If you allow your emotions to get in the way, your voice will rise or get louder and you don’t want that. You don’t want to sound condescending either. So practice using your ‘normal’ tone. Being assertive is all about giving a clear and better understanding of your intention and needs.


Be Mindful of Your Body Language


Communication is not just about the words you speak but also how your body ‘speaks.’ Your body language plays a significant role in your assertive communication style.


For example, maintaining eye contact with the other person can make people respond to you better. However, maintaining eye contact doesn’t mean staring them down! Your gaze can appear caring or uncaring, even vicious. So make sure you are not sending the wrong signals.


Posture can also say a lot about your assertiveness. Keep your posture upright and relaxed while also maintaining a neutral or positive facial expression. A relaxed posture and respectful eye contact can help you take on a more assertive stance in many situations.


Don’t Blame Others - Take Responsibility


People tend to be defensive and aggressive when they feel they are being accused or blamed for something. Being assertive requires you to avoid throwing out accusations. You won’t earn the respect of others if you do that.

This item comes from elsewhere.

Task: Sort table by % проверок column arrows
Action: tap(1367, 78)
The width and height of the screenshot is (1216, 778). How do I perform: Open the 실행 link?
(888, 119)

One way to avoid blaming others is to make use of 'I' statements. Doing so will help deflect the other person's pressure and attention, and you will be able to turn it around and center the conversation on your intentions.


Using 'I' statements, such as ‘I feel’ or ‘I think…’ is far less aggressive and accusing than phrases such as, ‘You never’ or ‘You always…’


People are more likely to respond positively to you if you say I instead of you. You immediately don’t appear confrontational when you make the right statement.







Prepare and Plan Ahead


Preparation is key if you want to be more assertive when making requests from others. You need to prepare for the unexpected. If you are at work, be prepared by doing the research you need in case you are asked to back up your claims. This will help prevent you becoming defensive or aggressive.


Keep Calm


It isn't easy to communicate clearly if we get too emotional. If you tend to become angry when in a difficult situation, it is better to take time out first and calm yourself before taking the conversation further. It is better to approach the other person when calm rather than frustrated or feeling defeated.

Remember to breathe normally and become more aware of your composure when speaking to avoid being too riled up with emotion. Being assertive allows you to communicate your needs clearly without overstepping boundaries or disregarding other people’s emotions.


Conclusion


You may think you are projecting assertiveness, but its effect on the people around you is what determines if this is the case. They may see you as being either verbally or physically aggressive, and you don’t want that!


Emotional intelligence is at play in the assertive person's response to any given situation, and this is lacking in the aggressive individual's reaction.


Great success, more happiness, and less stress can be achieved by being assertive. Yes, success has been achieved by aggressors on many occasions too. However, the aggressors are unlikely to win the respect and trust of people in the long term.


If you want to achieve true happiness and success in life, be assertive rather than aggressive. Your relationships will remain healthy and strong, and your happiness will grow. The respect you will earn will boost your confidence and your self-worth.